When the word "will" shows up in a line of the records below, copy that line.

§ Dataset records
+++++
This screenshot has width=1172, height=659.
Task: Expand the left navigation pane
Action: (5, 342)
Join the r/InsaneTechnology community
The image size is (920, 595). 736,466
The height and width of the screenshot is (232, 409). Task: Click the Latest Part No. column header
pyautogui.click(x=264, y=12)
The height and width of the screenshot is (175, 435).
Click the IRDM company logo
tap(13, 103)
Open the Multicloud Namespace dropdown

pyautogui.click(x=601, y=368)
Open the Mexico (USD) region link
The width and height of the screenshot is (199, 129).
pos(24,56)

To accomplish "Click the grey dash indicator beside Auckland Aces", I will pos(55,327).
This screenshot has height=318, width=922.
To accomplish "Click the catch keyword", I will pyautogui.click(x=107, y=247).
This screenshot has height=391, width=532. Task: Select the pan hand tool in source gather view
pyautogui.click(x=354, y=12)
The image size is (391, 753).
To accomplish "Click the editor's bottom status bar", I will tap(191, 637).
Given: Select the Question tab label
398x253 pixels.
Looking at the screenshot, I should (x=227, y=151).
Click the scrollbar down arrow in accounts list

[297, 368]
+++++
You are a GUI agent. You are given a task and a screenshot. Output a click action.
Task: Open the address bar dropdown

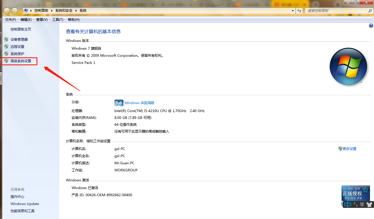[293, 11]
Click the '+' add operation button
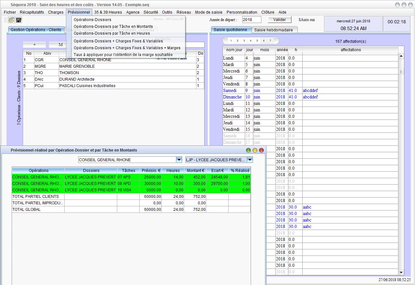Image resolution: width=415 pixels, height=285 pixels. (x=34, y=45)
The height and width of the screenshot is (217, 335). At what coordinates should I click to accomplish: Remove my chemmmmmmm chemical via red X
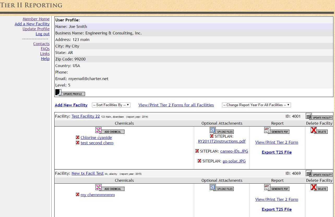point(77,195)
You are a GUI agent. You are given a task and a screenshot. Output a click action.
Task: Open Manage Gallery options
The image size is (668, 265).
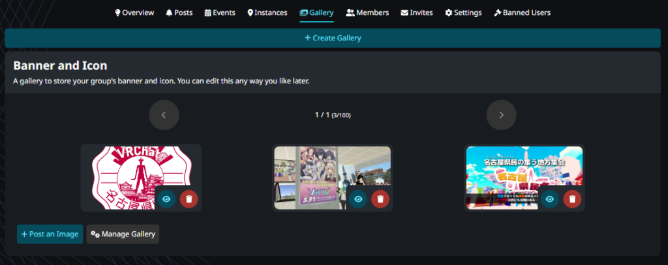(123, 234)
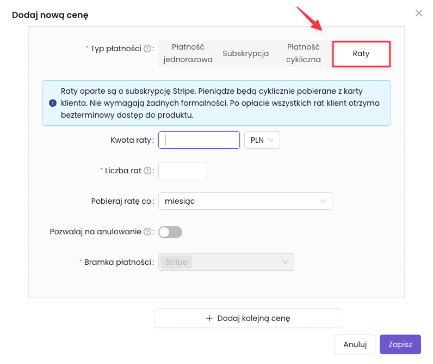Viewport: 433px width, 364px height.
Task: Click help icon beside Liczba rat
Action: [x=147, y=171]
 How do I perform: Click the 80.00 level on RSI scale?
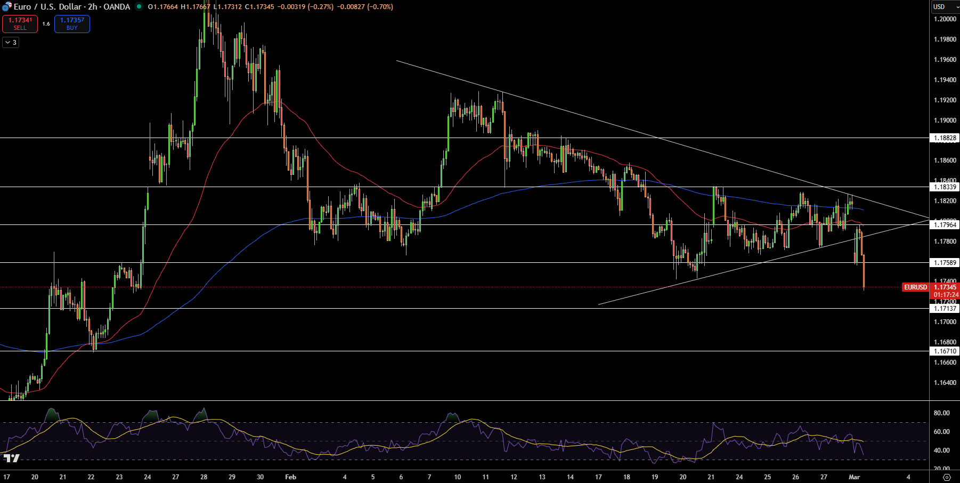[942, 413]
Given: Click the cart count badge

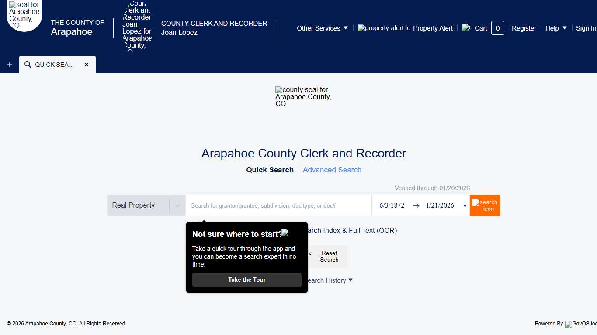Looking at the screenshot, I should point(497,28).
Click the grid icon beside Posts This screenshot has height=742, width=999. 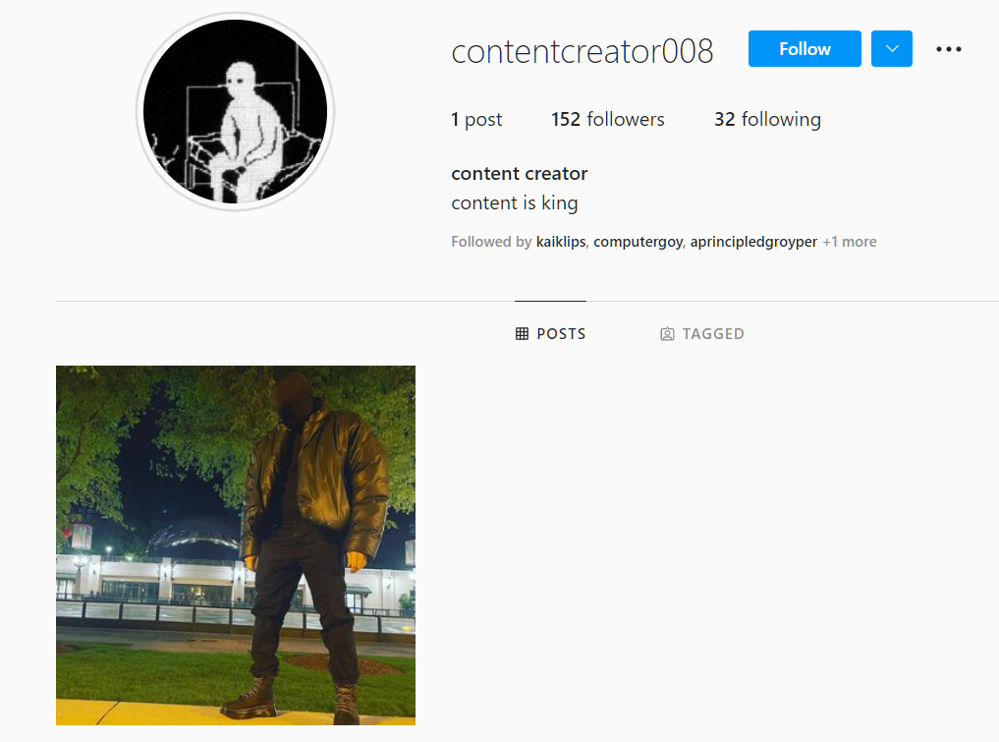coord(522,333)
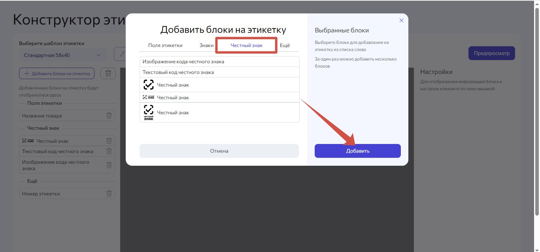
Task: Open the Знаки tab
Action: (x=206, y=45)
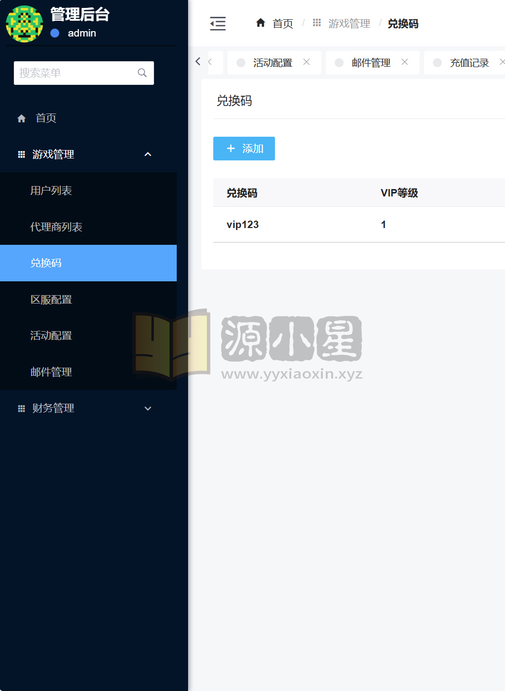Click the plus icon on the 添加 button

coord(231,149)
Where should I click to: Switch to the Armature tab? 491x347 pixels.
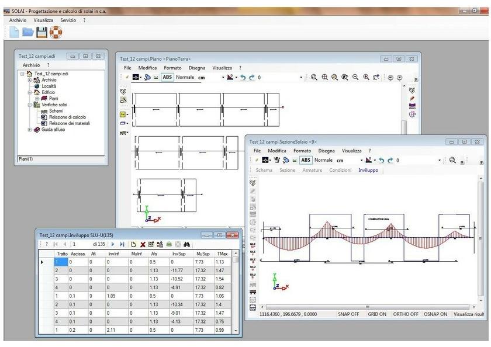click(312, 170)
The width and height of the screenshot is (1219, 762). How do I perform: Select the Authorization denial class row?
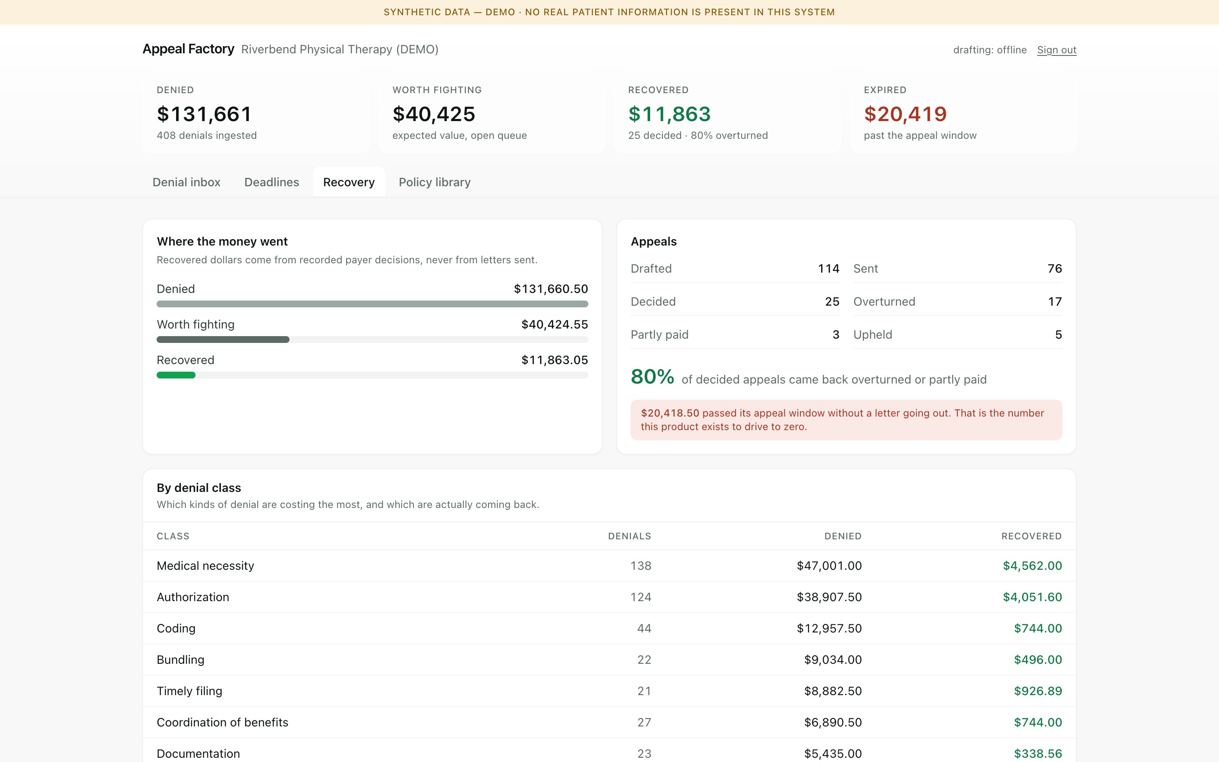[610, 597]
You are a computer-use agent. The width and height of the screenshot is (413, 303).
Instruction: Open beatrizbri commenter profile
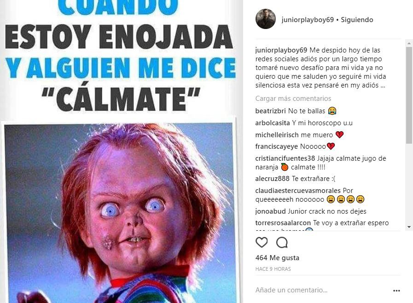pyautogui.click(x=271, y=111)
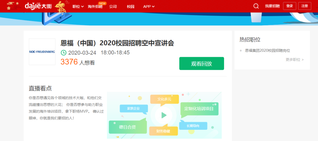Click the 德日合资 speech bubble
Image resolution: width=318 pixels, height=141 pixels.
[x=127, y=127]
+++++
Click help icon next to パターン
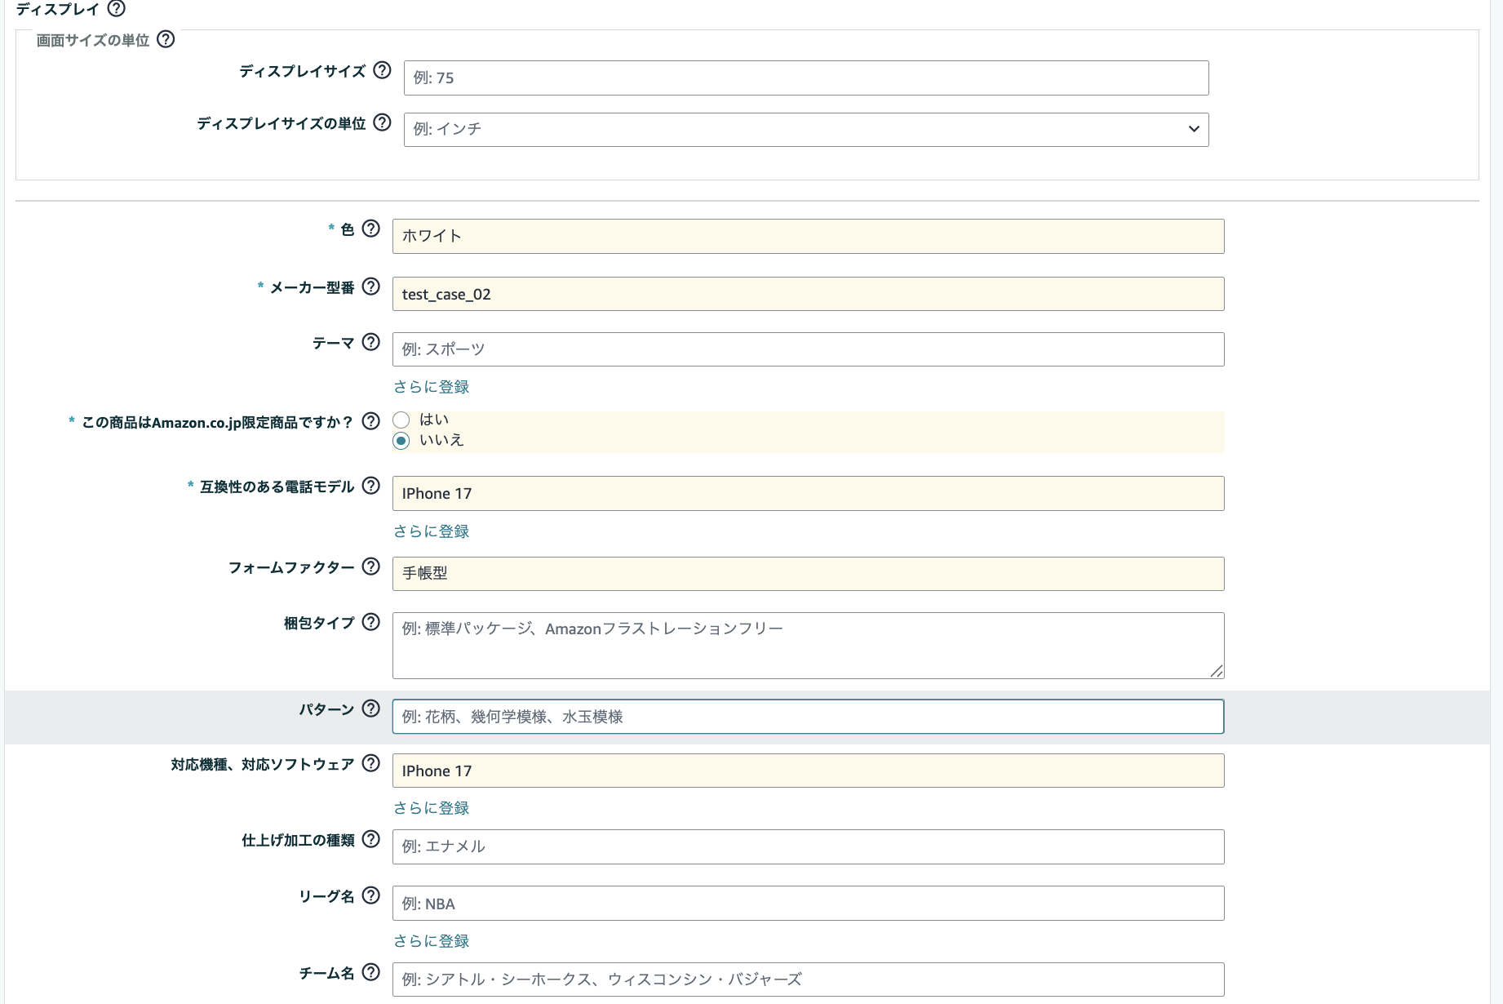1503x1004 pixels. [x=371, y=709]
+++++
§ Written response
To accomplish "Click the grey dash indicator beside Auckland Aces", I will pos(55,327).
To accomplish "Click the catch keyword", I will pyautogui.click(x=107, y=247).
To accomplish "Click the editor's bottom status bar", I will tap(191, 637).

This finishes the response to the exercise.